Em muitas cidades do Japão, encontrar uma lixeira pública pode ser uma tarefa difícil — e isso não é falha de infraestrutura. A ausência dos recipientes faz parte de uma estratégia baseada em disciplina coletiva, responsabilidade individual e regras rígidas de descarte. Mesmo sem lixeiras espalhadas pelas ruas, o país se mantém no ranking das cidades mais limpas do mundo.

A política chama atenção — especialmente em grandes centros urbanos como Tóquio, Osaka e Quioto, onde milhões de pessoas circulam diariamente, mas o lixo quase não é visto.

Redução das lixeiras começou após ataque em 1995

A diminuição das lixeiras públicas no Japão ganhou força após o Ataque com Gás Sarin no metrô de Tóquio. Depois do atentado, as autoridades retiraram a maior parte dos recipientes por motivos de segurança, temendo que pudessem ser usados para esconder objetos perigosos, assim como no atentado ao metrô. 

Com o tempo, a medida deixou de ser apenas preventiva e passou a reforçar uma prática cultural já: a ideia de que cada pessoa deve cuidar do próprio lixo. Mesmo décadas depois, a quantidade de lixeiras nas ruas continua limitada.

Responsabilidade individual é regra social

No Japão, a limpeza urbana não depende apenas do poder público. Existe uma forte expectativa social de que cada cidadão seja responsável pelo próprio lixo. 

É comum que as pessoas carreguem embalagens, garrafas ou resíduos por horas até encontrar um local apropriado para descarte. Esse comportamento é amplamente aceito e considerado parte da convivência social. O descarte do lixo costuma acontecer em casa, em lojas de conveniência, em estações de trem ou em pontos de coleta específicos

Além disso, há uma forte pressão cultural: jogar lixo na rua é socialmente mal visto, mesmo quando não há fiscalização direta.

Educação para limpeza começa nas escolas

A disciplina em relação à limpeza começa desde a infância. Em muitas escolas japonesas, alunos participam da limpeza das salas de aula, corredores e áreas comuns.

O sistema, conhecido como "souji", ensina responsabilidade coletiva e respeito pelos espaços compartilhados. Assim, crianças e adolescentes tendem a manter o mesmo comportamento na vida adulta.

Comer caminhando é desencorajado

Outro aspecto cultural que contribui para a limpeza é o hábito de evitar comer enquanto se caminha. Embora não seja uma regra oficial em todo o país, a prática é socialmente desencorajada.
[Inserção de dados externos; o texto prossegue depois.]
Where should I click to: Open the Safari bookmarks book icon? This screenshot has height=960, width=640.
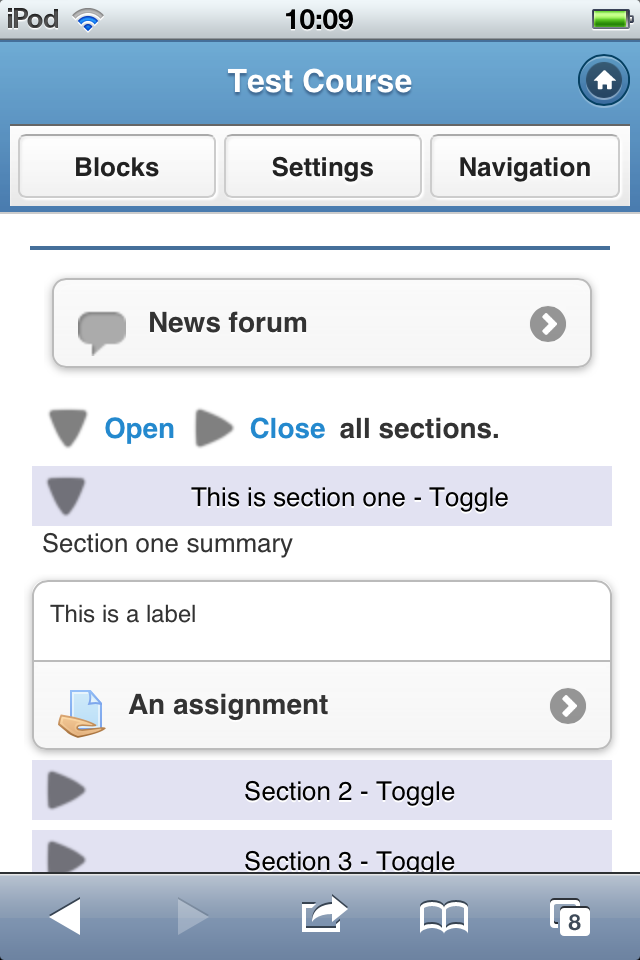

No país, muitas pessoas preferem comer dentro de lojas, sentar em áreas específicas ou levar a comida para casa. Isso reduz a produção imediata de lixo nas ruas e ajuda a manter os espaços públicos organizados.
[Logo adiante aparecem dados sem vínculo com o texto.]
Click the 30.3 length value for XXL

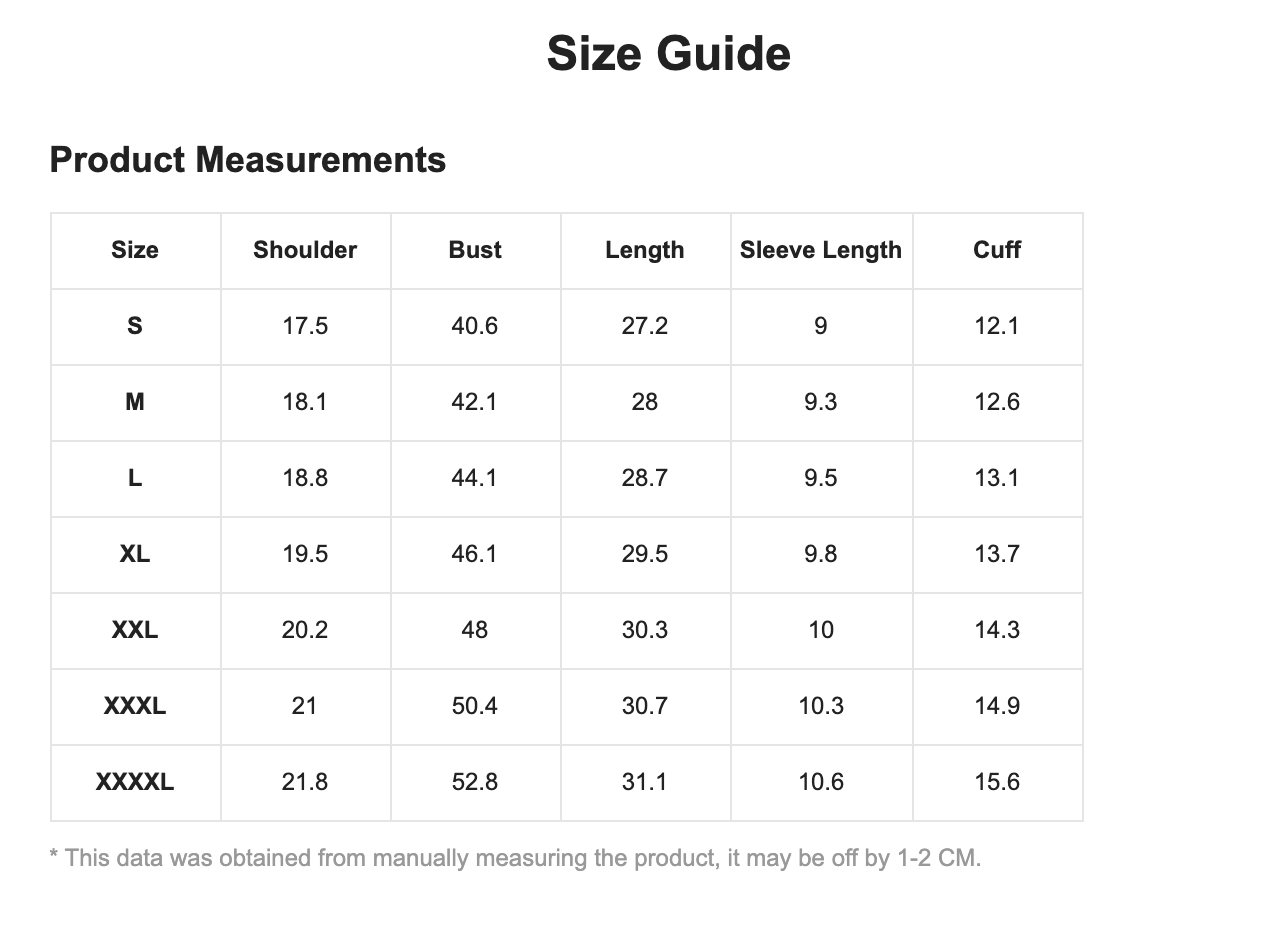click(x=645, y=630)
Cultura japonesa chama atenção em eventos internacionais

O comportamento dos japoneses em relação à limpeza ganhou destaque global em eventos esportivos. Durante a Copa do Mundo FIFA 2018 e a Copa do Mundo FIFA 2022, torcedores japoneses ficaram conhecidos por limpar os estádios após as partidas.

Torcedores Japoneses Limpando Estadio Na Copa Torcedores japoneses recolhem lixo das arquibancadas na Copa do Mundo de 2022 Foto:Alex Grimm/Getty Images

A atitude viralizou nas redes sociais e reforçou a reputação do país como referência em organização e responsabilidade coletiva.